1.Vaivara - 190 km from Tallinn by the railway station and by a factory of mineral oils in the Vaivara region which is currently part of Ida-Viru County. It was active from August 1943 until February 1944.
2.Narva-Ost. By the Narva linen factory.
3.Gungerburg. In the resort town of Narva-Jõesuu in the Ida-Viru County (North-West Estonia)
View of old Gungerburg
4. Ereda. A separate "labour team" was in Kohtla. It was in Alutaguse village region in Ida-Viru (North-East Estonia)
5. Auvere. In the village district of the same name around Narva-Jõesuu.
6. Aseri. This camp was next to the Aseri parish in Vira-Nigula, which is part of Lääne-Viru County. It was classified as a labour camp.
7. Viivikonna. In the village of the same name in the Ida-Viru County (North-East). It was 8 km away from the Vaivara railway station. The village was founded 1935-1936 by the shale mines. Prisoners were also sent to the mines.
8. Sonda. In a small town next to the railroad station of the same name in the Western part of Ida-Viru in Lüganuse Parish).
Sonda, modern view.
9. Jõhvi. In the city of Jõhvi in North-East Estonia, the capital of Ida-Viru. It is a big center for shale mining. The prisoners of this camp were forced to gather and refine shale in harsh conditions.
10. Kunda. A city on the river of Kunda in Lääne-Viru County (North Estonia).
11. Kiviõli. Also in Ida-Viru in a town of the same name. It was also founded in 1922 as an industrial center, which is why they used forced labour in it.
12. Klooga. One of the most infamous concentration camps in Estonia. It was on the Harju County next to the Klooga village (38 km West of Tallinn). The Jews who survived in the Vilnius and Kaunas ghettos were sent there.
Entrance to the Klooga concentration camp
19 September 1944 – When the Red Army was approaching Klooga, the Nazi leaders of the camps and Estonian National SS squads executed 2 000 prisoners of the camp (according to the other sources, 1 634 and 150 Soviet POWs)
13. Ilinurme. In the Illuka district, part of the Ida-Viru County in North-East Estonia.
14. Lagedi. It was next to a small borough in Rae Parish, Harju County. It was considered a "transport" camp.
15. Soska. Next to the small village of the same name on the bank of Lake Agusalu, Ida-Viru County.
16. Putki. Also near the Narva-Jõesuu settlement in Ida-Viru, next to Mustanina village (North-East Estonia).
17. Kuremäe. Near the Kuremäe village in North-East Estonia, in Illuka district, next to Ilinurme.
18. Kukruse. Near the village of the same name, in the Toila Parish, part of Ida-Viru (on the road from Tallinn to Narva). It was between the cities of Kohtla-Järve and Jõhvi
19. Saka. Near the village of the same name in Toila Parish (Ida-Viru County)

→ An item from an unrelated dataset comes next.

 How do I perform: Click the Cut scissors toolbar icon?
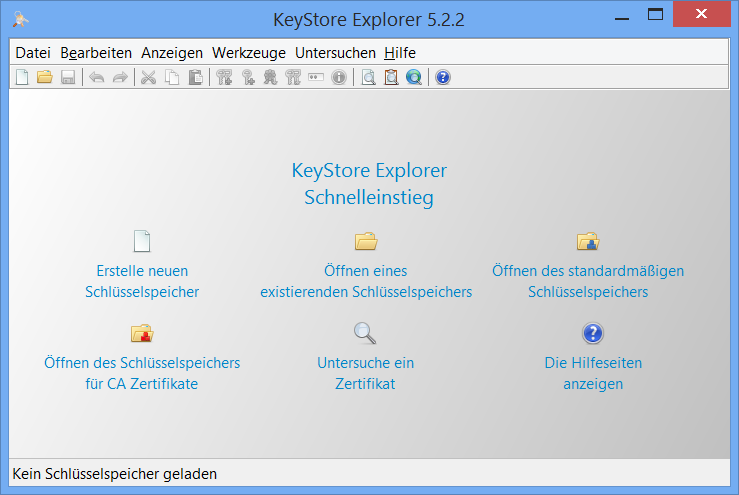click(149, 78)
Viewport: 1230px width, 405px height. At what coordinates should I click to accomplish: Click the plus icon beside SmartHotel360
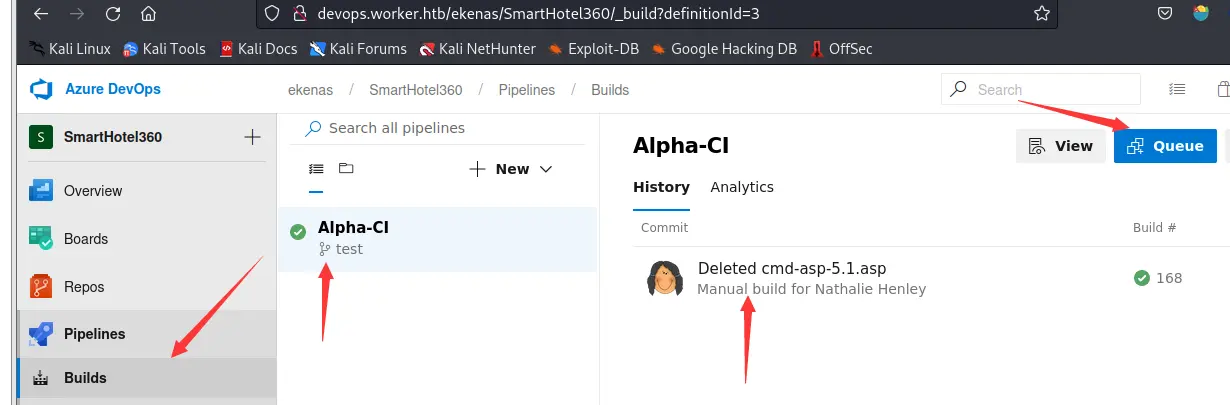tap(252, 137)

20. Petseri. Part of the Pechory city, which was part of the Estonian Republic as part of the Tartu Peace Treaty under the name of Petseri.
21. Kūdupe. Was in Northern Latvia, currently in the Pededze region, however it was part of the Estonian camp system during WW2.
Gallery of Executioners:
Aleksander Laak, commander of the Jägala concentration camp (photo from October 1940)
Hans Aumeier, commander of the Vaivara camp.
Hjalmar Mäe, head of the Estonian puppet regime giving a speech.
Johannes Soodla, head of the Eesti Omakaitse and Estland’s political police.